By Eric Treske
As coaches, we love to be in control. We work hard to minimize variables and create scenarios for our athletes that we can rehearse and repeat. After all, “we are what we repeatedly do so excellence is a habit.”
This mindset is definitely seen in most off-season training programs, as coaches use closed chain movement patterns and traditional lifting patterns to improve performance. While many of these movements are great tools to build an athletic foundation, we need to assess if they are the best use of our time for improving performance. Time is our biggest limiting factor in improving performance, so we want to make sure our exercise selection and programming give us the greatest amount of transfer to our sport.Time is our biggest limiting factor in improving performance, so we want to make sure our exercise selection and programming give us the greatest amount of transfer to our sport. Click To Tweet
It is this thought process that has led our staff to look at using asymmetrical training methods in our off-season training. Sports, particularly team sports, demand that athletes create force in a variety of planes with asymmetrical forces.
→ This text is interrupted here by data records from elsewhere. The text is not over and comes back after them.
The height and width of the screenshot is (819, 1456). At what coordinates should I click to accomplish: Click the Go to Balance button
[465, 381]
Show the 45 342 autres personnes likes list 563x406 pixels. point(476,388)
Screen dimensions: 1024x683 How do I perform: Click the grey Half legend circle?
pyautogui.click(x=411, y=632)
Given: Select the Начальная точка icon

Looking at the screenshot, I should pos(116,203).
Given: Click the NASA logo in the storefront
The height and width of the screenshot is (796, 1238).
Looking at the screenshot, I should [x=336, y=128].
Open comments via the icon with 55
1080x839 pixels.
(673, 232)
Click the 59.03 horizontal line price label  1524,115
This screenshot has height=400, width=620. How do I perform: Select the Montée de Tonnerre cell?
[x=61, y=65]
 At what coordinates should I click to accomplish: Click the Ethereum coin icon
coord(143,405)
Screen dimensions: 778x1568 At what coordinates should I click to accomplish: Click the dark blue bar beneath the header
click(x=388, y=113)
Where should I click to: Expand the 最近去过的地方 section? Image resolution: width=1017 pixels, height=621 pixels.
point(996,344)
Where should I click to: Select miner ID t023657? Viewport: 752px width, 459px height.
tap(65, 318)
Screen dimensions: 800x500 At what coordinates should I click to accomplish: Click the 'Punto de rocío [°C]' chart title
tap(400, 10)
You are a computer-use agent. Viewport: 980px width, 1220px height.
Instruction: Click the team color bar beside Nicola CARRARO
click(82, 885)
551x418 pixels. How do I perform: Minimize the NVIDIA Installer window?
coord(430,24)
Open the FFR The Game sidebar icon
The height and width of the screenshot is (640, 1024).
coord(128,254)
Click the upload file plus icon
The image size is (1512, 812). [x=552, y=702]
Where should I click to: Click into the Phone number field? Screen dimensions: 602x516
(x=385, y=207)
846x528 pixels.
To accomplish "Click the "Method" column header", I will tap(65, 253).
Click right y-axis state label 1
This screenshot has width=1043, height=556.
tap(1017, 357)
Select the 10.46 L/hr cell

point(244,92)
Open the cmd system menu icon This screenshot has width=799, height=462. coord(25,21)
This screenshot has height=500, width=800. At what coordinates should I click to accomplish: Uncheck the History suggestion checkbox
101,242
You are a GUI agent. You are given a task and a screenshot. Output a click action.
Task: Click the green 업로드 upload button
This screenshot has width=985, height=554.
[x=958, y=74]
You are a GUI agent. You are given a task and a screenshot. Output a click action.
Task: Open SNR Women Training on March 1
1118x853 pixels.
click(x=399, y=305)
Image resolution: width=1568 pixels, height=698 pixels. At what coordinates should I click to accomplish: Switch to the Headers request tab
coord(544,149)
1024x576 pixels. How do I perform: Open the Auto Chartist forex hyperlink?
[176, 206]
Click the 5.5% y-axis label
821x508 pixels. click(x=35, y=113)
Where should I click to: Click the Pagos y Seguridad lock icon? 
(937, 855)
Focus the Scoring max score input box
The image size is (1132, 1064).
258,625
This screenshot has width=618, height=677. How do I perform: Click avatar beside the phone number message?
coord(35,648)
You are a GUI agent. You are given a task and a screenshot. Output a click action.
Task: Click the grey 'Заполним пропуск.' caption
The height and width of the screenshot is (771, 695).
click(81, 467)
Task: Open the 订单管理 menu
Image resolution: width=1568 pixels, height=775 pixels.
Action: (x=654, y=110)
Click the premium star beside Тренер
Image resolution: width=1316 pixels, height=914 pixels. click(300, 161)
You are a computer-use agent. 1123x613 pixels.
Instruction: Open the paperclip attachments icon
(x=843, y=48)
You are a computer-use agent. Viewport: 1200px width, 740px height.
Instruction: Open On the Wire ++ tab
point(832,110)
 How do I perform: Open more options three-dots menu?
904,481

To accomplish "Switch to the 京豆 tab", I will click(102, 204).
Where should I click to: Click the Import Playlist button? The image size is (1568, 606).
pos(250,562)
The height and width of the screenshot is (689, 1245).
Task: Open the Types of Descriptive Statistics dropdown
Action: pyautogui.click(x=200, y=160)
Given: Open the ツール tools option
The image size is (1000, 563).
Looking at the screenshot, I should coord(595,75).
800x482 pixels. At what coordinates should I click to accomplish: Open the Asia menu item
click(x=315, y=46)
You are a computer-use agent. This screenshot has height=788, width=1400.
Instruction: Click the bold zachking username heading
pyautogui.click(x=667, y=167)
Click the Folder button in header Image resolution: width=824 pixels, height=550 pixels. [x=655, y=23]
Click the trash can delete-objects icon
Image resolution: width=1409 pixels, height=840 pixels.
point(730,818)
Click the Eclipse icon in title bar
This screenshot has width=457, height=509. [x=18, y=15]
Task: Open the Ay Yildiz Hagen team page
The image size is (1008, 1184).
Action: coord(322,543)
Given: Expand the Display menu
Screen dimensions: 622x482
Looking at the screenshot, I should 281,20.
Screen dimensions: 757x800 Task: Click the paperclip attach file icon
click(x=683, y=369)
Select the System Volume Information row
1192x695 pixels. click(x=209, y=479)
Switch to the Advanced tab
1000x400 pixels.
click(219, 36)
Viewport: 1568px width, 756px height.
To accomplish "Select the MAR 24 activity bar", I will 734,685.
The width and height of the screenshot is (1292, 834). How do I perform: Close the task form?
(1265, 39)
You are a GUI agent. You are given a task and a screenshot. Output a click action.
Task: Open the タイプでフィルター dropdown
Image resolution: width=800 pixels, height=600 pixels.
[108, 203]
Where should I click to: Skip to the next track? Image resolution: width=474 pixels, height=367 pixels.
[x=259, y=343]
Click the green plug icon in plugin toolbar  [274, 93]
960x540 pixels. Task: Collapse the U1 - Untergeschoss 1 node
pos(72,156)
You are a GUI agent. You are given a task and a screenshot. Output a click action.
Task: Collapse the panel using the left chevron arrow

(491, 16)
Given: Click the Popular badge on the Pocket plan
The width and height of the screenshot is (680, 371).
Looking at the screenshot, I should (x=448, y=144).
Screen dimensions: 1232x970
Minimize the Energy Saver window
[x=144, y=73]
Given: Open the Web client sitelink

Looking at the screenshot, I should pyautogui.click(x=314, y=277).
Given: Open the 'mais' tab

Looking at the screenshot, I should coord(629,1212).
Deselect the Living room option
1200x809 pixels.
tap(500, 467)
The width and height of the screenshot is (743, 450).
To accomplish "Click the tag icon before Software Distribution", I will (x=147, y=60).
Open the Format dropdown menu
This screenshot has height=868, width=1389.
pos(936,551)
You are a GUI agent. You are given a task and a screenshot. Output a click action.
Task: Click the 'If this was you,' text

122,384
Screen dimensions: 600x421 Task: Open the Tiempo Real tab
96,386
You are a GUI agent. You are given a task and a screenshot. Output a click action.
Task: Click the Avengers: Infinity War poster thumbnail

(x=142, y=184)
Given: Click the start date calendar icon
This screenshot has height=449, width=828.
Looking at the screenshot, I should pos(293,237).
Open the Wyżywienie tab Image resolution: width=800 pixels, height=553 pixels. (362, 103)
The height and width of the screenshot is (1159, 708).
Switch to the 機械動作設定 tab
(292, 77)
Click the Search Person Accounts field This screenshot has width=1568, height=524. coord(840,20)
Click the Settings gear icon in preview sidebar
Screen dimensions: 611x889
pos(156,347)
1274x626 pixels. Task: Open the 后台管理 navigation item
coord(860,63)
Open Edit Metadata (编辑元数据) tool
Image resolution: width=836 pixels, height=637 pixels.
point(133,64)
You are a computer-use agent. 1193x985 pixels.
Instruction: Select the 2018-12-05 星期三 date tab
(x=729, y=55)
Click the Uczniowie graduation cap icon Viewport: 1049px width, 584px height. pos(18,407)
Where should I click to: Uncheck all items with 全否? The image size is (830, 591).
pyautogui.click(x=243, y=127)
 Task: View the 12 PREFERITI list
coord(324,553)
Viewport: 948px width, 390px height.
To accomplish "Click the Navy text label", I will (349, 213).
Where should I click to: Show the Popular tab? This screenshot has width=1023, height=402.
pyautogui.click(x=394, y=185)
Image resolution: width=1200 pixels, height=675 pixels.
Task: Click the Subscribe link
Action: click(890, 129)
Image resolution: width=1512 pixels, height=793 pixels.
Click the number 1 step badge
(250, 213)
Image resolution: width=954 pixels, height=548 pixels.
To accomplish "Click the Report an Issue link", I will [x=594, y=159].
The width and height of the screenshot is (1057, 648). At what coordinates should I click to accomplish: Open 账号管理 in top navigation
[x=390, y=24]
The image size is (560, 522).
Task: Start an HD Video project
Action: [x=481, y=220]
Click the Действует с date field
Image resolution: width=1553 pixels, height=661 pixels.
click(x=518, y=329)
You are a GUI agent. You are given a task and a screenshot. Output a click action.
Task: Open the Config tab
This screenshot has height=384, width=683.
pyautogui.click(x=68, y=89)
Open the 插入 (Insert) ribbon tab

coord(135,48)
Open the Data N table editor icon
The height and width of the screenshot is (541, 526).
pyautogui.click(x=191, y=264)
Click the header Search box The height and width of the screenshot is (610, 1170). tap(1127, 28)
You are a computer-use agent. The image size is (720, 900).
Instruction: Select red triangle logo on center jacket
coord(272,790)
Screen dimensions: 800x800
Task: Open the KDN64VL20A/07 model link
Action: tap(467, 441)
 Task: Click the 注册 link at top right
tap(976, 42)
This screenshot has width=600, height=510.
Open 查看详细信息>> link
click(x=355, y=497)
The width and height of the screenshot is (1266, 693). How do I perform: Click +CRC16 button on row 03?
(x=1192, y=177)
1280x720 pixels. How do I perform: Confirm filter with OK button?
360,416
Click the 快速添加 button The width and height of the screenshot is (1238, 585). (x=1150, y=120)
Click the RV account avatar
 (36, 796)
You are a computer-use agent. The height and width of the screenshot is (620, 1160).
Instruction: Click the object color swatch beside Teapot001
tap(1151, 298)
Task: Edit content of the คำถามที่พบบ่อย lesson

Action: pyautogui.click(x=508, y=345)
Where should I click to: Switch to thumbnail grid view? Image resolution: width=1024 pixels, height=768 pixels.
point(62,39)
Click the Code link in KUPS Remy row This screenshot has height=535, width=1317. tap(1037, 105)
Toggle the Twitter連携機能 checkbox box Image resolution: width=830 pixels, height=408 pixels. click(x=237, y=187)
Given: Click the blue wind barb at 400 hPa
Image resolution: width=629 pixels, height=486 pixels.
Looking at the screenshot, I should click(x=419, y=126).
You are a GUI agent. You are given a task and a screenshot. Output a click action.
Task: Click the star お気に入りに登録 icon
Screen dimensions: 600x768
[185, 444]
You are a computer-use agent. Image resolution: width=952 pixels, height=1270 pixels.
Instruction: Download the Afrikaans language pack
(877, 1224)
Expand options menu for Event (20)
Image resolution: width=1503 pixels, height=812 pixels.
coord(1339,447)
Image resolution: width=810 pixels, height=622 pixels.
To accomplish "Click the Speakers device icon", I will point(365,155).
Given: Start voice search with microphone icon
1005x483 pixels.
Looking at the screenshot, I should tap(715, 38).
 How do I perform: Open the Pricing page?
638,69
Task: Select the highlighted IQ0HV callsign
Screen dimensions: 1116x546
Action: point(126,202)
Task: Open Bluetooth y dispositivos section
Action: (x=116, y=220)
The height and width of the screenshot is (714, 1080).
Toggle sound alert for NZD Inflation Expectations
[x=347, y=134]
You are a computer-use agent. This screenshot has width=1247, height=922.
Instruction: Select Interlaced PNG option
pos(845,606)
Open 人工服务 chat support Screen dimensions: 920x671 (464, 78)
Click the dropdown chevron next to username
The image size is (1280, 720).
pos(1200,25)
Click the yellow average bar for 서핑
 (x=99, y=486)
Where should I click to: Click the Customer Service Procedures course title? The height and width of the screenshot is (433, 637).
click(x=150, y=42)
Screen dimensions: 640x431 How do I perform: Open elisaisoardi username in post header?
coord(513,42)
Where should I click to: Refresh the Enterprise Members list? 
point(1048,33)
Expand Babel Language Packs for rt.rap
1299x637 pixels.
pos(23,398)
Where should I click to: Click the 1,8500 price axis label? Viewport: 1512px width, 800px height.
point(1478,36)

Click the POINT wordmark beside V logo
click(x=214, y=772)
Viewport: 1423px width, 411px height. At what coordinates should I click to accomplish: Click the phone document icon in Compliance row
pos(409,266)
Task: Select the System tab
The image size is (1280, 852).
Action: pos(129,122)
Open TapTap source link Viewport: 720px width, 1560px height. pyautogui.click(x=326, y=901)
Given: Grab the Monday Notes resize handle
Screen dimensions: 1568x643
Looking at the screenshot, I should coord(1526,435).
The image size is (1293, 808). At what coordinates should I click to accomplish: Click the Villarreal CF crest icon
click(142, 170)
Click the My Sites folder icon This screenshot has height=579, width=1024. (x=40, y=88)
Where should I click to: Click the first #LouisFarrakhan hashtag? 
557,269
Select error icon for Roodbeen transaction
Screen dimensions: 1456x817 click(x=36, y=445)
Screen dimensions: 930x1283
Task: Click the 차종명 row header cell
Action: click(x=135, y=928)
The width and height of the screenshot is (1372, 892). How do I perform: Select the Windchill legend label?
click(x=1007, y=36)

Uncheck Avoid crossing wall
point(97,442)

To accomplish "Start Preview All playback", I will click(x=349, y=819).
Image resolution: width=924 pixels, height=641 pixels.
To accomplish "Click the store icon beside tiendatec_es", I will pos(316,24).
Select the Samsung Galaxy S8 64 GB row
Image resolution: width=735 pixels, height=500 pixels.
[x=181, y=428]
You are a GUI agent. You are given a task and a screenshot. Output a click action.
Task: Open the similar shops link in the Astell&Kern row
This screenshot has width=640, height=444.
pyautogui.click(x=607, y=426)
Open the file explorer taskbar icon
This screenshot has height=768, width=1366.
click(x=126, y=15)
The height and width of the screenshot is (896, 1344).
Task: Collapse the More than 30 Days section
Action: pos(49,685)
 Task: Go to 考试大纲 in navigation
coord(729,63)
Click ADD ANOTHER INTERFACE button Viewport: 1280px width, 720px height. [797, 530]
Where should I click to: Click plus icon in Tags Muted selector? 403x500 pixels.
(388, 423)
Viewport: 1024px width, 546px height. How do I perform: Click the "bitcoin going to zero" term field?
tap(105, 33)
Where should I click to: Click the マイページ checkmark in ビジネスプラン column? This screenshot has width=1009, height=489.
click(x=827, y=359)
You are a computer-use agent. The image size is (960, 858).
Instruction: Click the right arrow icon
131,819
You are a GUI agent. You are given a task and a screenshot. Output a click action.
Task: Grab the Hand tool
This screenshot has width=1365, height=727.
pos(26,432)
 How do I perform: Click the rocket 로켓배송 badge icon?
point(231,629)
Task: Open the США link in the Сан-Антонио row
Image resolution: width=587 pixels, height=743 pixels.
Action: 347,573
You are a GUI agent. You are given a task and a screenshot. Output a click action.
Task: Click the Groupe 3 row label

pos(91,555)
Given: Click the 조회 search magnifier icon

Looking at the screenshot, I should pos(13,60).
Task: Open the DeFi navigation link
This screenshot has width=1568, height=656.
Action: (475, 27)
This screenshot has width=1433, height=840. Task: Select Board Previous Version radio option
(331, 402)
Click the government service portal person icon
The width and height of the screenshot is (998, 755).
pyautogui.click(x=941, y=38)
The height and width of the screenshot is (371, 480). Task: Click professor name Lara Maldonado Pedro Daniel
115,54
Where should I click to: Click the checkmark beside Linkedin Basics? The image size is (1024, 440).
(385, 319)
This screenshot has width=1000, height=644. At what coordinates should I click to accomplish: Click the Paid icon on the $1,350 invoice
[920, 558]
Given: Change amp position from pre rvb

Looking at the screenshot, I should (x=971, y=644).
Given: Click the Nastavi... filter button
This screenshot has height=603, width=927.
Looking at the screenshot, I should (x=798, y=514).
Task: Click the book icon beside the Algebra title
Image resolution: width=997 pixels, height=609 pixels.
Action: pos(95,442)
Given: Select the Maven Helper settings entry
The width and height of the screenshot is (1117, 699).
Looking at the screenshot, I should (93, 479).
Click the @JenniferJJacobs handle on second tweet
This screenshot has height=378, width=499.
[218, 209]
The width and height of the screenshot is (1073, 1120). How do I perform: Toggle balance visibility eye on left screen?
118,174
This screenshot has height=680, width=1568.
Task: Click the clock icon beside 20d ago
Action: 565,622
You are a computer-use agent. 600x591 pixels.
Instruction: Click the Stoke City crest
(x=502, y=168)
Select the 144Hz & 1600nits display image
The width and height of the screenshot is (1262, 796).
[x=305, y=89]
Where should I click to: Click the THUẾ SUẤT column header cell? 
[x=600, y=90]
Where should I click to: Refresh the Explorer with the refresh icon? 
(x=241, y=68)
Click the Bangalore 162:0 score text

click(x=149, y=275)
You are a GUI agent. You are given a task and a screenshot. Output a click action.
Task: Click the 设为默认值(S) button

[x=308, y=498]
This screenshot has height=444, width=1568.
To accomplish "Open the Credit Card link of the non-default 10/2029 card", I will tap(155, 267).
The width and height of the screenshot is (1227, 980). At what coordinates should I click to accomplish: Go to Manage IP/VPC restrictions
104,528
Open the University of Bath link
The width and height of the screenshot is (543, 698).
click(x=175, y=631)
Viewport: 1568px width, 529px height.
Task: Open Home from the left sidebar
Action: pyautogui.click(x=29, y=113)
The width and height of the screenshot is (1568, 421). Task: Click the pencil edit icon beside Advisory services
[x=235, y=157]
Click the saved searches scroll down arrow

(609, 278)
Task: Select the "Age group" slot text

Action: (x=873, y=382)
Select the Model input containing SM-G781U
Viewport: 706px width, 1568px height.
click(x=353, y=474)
Athletes need to be equipped to create these forces in a variety of scenarios, including:
- Running on a curve that requires athletes to use different forces on the inside/outside leg.
- Transferring weight and changing directions.
- Working through contact forces found in sports like football, lacrosse, soccer, and basketball.
Traditional training methods that lean heavily on bilateral lifts and linear plane movements often don’t meet these demands. As coaches, we had to make a choice: prepare our athletes to win at our off-season exercises or prepare our athletes to win on the field. To us, the choice was simple. The question was how to best implement this in our training.
While there are countless ways you can incorporate asymmetrical training into your program, we settled on these five easy-to-implement methods for ours.
- Use curved runs in our speed development.
- Add partner forces to apply pressure in different planes.
- Use bands in our speed/agility work to create asymmetric loads.
- Choose more unilateral movements.
- Use unstable loads.
For this article, we will focus on methods 1-3.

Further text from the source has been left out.